● **Data section**:

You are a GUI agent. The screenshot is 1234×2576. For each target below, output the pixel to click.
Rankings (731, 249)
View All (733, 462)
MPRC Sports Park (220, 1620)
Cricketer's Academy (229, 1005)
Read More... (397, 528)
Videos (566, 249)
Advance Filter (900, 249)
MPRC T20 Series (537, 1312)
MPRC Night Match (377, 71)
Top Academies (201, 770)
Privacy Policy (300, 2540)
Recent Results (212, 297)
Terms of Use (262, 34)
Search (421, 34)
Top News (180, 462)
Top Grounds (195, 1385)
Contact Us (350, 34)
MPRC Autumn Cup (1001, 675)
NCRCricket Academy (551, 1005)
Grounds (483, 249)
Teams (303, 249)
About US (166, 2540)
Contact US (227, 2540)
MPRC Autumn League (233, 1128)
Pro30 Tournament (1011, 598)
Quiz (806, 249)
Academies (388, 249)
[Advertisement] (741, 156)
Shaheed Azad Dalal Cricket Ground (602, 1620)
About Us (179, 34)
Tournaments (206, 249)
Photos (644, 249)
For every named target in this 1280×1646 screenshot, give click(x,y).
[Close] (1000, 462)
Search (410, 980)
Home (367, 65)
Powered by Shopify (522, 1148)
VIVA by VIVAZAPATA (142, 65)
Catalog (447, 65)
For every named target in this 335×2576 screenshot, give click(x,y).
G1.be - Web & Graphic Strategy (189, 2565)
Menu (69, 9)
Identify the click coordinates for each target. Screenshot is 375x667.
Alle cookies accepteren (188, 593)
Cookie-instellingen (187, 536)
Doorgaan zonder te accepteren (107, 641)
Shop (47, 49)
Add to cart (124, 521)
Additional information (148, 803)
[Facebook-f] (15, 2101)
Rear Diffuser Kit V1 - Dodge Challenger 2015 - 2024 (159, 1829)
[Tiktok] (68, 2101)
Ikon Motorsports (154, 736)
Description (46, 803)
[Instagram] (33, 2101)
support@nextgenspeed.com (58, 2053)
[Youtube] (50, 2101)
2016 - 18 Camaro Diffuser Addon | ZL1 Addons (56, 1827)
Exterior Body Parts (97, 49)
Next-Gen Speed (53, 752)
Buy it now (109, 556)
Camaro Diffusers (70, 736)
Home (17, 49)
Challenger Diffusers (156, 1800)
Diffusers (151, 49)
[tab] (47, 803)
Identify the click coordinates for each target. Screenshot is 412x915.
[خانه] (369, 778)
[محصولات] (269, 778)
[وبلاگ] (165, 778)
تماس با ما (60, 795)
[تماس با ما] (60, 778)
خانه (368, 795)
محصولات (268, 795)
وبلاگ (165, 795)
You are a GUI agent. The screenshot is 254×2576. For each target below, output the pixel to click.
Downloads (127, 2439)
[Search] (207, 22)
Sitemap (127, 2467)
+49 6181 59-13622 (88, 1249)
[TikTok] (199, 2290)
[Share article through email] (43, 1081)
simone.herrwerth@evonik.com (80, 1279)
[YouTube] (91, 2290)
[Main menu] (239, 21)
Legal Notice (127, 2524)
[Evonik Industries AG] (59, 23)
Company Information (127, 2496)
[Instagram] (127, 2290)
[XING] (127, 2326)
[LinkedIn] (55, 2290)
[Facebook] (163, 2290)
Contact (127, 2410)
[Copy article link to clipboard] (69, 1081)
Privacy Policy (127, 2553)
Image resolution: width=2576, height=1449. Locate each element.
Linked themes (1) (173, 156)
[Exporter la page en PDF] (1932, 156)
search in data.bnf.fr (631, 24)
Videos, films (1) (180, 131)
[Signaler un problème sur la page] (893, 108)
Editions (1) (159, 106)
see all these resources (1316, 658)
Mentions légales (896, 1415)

● **What you should do**: All lines above from the one containing "MPRC Autumn League (233, 1128)" to the one containing "[TikTok] (199, 2290)" must be repeated exactly, both lines included, and no others.

● **Answer box**:
MPRC Autumn League (233, 1128)
Pro30 Tournament (1011, 598)
Quiz (806, 249)
Academies (388, 249)
[Advertisement] (741, 156)
Shaheed Azad Dalal Cricket Ground (602, 1620)
About Us (179, 34)
Tournaments (206, 249)
Photos (644, 249)
For every named target in this 1280×1646 screenshot, give click(x,y).
[Close] (1000, 462)
Search (410, 980)
Home (367, 65)
Powered by Shopify (522, 1148)
VIVA by VIVAZAPATA (142, 65)
Catalog (447, 65)
For every named target in this 335×2576 screenshot, give click(x,y).
G1.be - Web & Graphic Strategy (189, 2565)
Menu (69, 9)
Identify the click coordinates for each target. Screenshot is 375x667.
Alle cookies accepteren (188, 593)
Cookie-instellingen (187, 536)
Doorgaan zonder te accepteren (107, 641)
Shop (47, 49)
Add to cart (124, 521)
Additional information (148, 803)
[Facebook-f] (15, 2101)
Rear Diffuser Kit V1 - Dodge Challenger 2015 - 2024 (159, 1829)
[Tiktok] (68, 2101)
Ikon Motorsports (154, 736)
Description (46, 803)
[Instagram] (33, 2101)
support@nextgenspeed.com (58, 2053)
[Youtube] (50, 2101)
2016 - 18 Camaro Diffuser Addon | ZL1 Addons (56, 1827)
Exterior Body Parts (97, 49)
Next-Gen Speed (53, 752)
Buy it now (109, 556)
Camaro Diffusers (70, 736)
Home (17, 49)
Challenger Diffusers (156, 1800)
Diffusers (151, 49)
[tab] (47, 803)
Identify the click coordinates for each target. Screenshot is 412x915.
[خانه] (369, 778)
[محصولات] (269, 778)
[وبلاگ] (165, 778)
تماس با ما (60, 795)
[تماس با ما] (60, 778)
خانه (368, 795)
محصولات (268, 795)
وبلاگ (165, 795)
You are a GUI agent. The screenshot is 254×2576. For each target below, output the pixel to click.
Downloads (127, 2439)
[Search] (207, 22)
Sitemap (127, 2467)
+49 6181 59-13622 (88, 1249)
[TikTok] (199, 2290)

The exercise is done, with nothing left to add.